### TEXT EXTRACT
Ron Jellison is a community leader, teacher, environmentalist, and a long-time resident of the Arden/Carmichael area. He shares his thoughts here about the City of Sacramento's systemic management failures at Del Paso Regional Park.
The Unincorporated County Neighborhoods surrounding the City of Sacramento's Del Paso Regional Park have endured nearly a half-century of city apathy and outright abandonment of their duties to provide a safe, well-maintained and environmentally friendly park site in our community. Because the park is almost exclusively used by county residents, Del Paso Regional Park issues are assigned a very low priority by Sacramento City Services.
Lack of funds for maintenance and inability to enforce park rules have been the norm for a very long time. Over the years gangs, drug dealers, prostitution rings, and theft rings have found a home in Del Paso Regional Park and of course this illegal activity spills regularly into our county neighborhoods. Again this has been happening, not for a day or a week, but nearly a half-century.

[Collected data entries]
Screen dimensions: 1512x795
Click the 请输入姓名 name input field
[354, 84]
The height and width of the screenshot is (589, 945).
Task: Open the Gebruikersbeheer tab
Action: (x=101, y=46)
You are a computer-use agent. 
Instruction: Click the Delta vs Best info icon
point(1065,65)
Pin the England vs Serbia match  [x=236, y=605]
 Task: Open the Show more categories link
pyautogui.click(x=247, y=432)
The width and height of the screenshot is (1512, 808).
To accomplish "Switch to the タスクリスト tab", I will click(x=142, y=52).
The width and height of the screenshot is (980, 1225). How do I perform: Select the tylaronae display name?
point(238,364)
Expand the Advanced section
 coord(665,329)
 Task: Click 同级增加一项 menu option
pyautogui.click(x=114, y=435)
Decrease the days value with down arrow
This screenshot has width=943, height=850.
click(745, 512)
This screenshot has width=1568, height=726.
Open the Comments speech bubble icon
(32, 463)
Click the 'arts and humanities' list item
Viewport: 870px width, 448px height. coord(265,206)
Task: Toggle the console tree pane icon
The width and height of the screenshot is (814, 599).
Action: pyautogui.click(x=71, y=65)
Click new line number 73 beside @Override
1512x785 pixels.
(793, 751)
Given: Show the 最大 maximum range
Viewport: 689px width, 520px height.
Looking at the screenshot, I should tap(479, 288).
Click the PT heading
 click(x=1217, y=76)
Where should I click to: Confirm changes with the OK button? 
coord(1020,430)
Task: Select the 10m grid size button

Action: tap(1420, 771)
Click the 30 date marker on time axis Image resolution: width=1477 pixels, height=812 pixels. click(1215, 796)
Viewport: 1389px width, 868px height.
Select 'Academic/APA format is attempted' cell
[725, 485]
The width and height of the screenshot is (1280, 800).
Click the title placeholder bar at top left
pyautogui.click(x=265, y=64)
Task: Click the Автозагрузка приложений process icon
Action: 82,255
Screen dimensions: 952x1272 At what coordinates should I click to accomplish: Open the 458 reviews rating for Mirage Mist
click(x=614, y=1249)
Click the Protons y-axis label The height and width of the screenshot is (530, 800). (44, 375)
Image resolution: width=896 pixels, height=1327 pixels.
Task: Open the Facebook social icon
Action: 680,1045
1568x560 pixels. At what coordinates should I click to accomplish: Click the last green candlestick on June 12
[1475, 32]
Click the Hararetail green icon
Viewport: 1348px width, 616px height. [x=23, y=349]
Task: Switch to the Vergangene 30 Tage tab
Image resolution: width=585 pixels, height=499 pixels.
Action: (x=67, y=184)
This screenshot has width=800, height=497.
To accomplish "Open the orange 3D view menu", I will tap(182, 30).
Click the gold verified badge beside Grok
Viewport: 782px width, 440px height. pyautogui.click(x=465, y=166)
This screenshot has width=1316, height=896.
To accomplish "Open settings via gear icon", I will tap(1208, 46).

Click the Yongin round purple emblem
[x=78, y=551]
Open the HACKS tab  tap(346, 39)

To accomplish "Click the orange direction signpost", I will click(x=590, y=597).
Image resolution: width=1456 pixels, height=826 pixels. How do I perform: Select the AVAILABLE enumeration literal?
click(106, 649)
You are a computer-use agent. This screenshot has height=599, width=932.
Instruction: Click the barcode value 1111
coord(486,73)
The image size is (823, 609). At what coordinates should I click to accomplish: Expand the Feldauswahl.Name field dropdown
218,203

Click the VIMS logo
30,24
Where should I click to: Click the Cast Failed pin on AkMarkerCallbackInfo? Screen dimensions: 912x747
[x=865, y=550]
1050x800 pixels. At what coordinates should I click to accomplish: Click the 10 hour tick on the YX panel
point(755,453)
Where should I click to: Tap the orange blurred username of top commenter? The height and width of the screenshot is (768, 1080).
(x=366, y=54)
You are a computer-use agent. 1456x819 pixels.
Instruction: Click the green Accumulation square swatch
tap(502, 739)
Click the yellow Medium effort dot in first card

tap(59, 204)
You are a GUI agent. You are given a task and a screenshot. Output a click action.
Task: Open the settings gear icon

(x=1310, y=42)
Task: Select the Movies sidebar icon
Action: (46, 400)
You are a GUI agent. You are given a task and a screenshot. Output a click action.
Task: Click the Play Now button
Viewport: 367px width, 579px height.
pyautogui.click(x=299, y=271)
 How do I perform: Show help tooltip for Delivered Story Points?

### PROBLEMS
• a. According to the Del Paso Regional Park commentary, how long have the surrounding neighborhoods endured city apathy?
• b. Using the Del Paso Regional Park commentary, explain why Sacramento City Services gives the park's issues a very low priority.
• c. Continue the Del Paso Regional Park commentary from the point where it ends.
The lines are separate material and have no connection to the Del Paso Regional Park commentary.

### EXERCISE RESPONSES
• a. Nearly a half-century.

• b. The park's issues get a very low priority because the park is almost exclusively used by county residents.

• c.
On top of this, we have the Mayor of the City of Sacramento looking to displace his “Homeless Problem” and realizing the mess the City of Sacramento has already created in Del Paso Regional Park, seeing no issues with placing his “Homeless Shelter” in the middle of the park. He sees nothing wrong with moving the City's problem to County Neighborhoods. The presence of this facility is very attractive to individuals that habitate the park, not as a place to find a pathway out of homelessness, but a meet-up place for nefarious activities.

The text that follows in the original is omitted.